Could you turn the stretch of the records below from the line containing "block number 100" through the line containing "pyautogui.click(x=560, y=483)", both included, into a Markdown table with the columns Row and Line? Number each row, and leave out blank lines.

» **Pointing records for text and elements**
>>>

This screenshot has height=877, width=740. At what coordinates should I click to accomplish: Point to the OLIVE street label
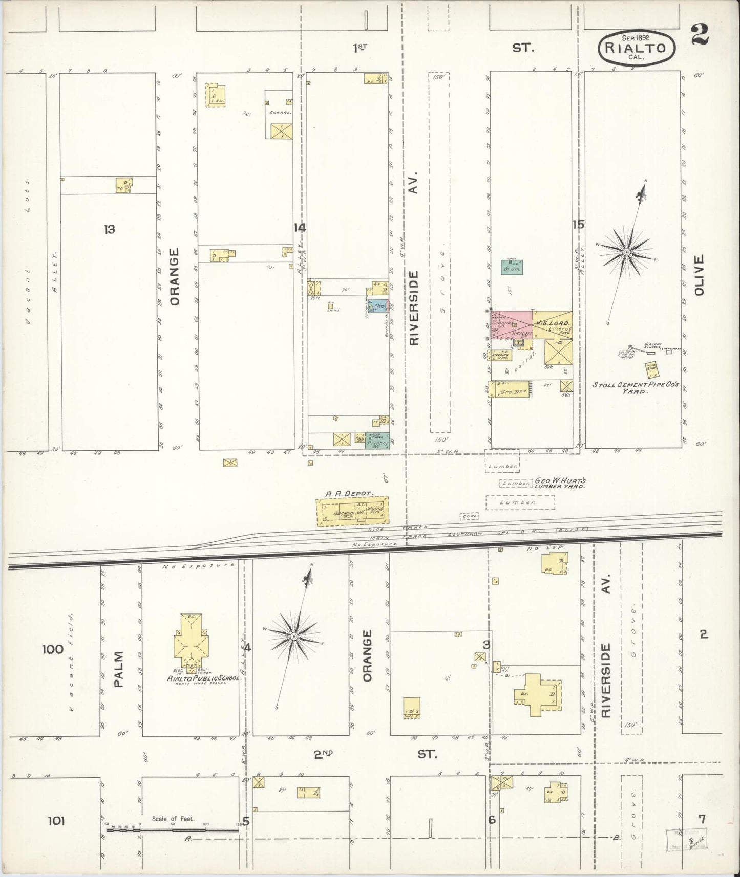pyautogui.click(x=700, y=275)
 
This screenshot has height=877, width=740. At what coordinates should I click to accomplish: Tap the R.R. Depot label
pyautogui.click(x=350, y=494)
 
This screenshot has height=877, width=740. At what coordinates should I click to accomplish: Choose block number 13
pyautogui.click(x=109, y=229)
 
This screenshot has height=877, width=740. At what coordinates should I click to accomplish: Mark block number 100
pyautogui.click(x=53, y=650)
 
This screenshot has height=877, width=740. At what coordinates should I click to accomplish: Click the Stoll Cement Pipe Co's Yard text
pyautogui.click(x=635, y=387)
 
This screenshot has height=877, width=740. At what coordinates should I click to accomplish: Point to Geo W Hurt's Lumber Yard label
pyautogui.click(x=560, y=483)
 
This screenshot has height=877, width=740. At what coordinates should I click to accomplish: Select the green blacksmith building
pyautogui.click(x=512, y=267)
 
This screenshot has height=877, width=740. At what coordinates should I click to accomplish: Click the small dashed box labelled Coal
pyautogui.click(x=469, y=517)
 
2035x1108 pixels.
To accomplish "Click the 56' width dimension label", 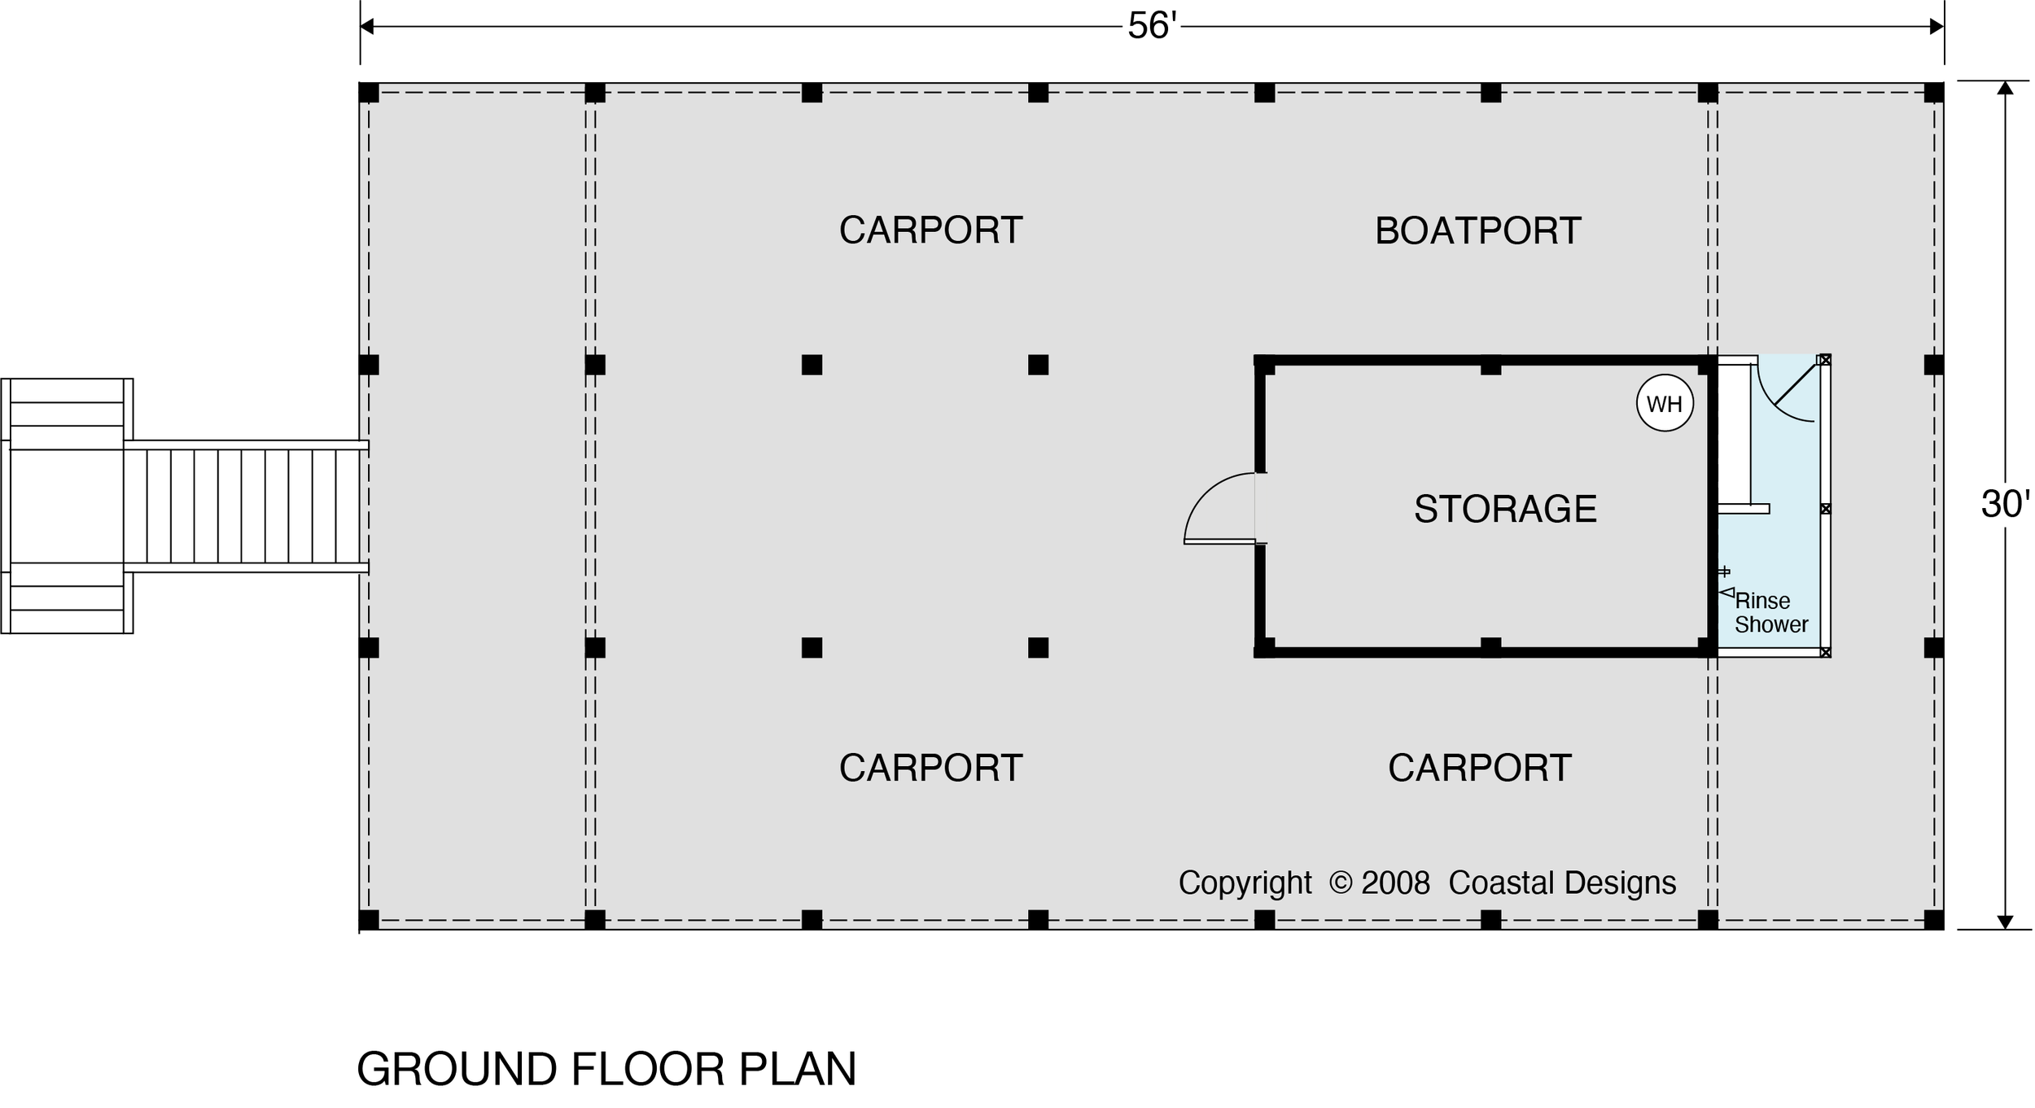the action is (1152, 27).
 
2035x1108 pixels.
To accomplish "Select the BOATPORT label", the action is (1478, 231).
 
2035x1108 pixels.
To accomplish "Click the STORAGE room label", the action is (1505, 510).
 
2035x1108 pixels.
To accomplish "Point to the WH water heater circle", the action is (1665, 403).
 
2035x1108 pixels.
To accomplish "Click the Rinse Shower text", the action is (1770, 613).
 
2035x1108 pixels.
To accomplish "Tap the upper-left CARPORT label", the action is (930, 230).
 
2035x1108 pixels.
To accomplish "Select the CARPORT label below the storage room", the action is (1479, 768).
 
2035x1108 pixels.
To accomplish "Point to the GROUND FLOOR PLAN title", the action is (606, 1069).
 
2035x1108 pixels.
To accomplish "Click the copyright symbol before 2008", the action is (1340, 882).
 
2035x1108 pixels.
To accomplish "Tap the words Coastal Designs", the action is (1562, 882).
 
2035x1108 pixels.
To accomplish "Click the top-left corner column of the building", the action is (369, 92).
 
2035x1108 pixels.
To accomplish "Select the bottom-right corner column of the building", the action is (1934, 920).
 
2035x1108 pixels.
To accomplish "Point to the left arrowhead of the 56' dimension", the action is (367, 27).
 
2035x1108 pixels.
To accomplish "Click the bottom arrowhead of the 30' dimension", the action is (2005, 922).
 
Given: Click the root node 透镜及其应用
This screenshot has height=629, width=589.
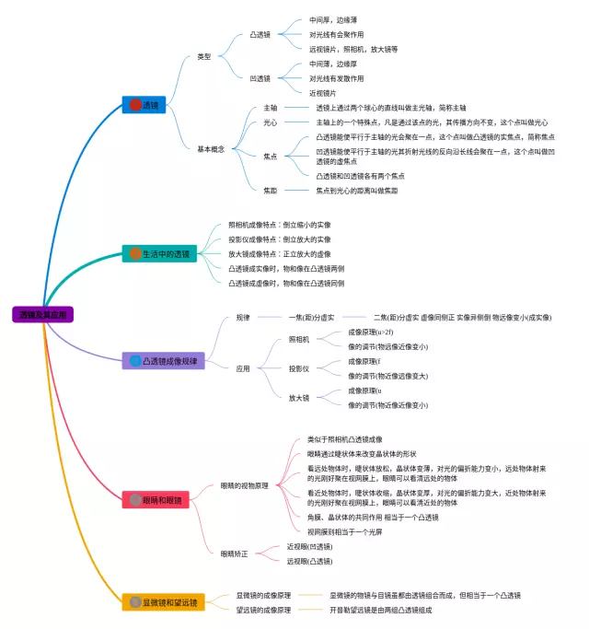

<<<

» **Problem solution**
| Row | Line |
|---|---|
| 1 | This screenshot has height=877, width=740. At what coordinates should I click to accomplish: Mark block number 100 |
| 2 | pyautogui.click(x=53, y=650) |
| 3 | This screenshot has height=877, width=740. At what coordinates should I click to accomplish: Click the Stoll Cement Pipe Co's Yard text |
| 4 | pyautogui.click(x=635, y=387) |
| 5 | This screenshot has height=877, width=740. At what coordinates should I click to accomplish: Point to Geo W Hurt's Lumber Yard label |
| 6 | pyautogui.click(x=560, y=483) |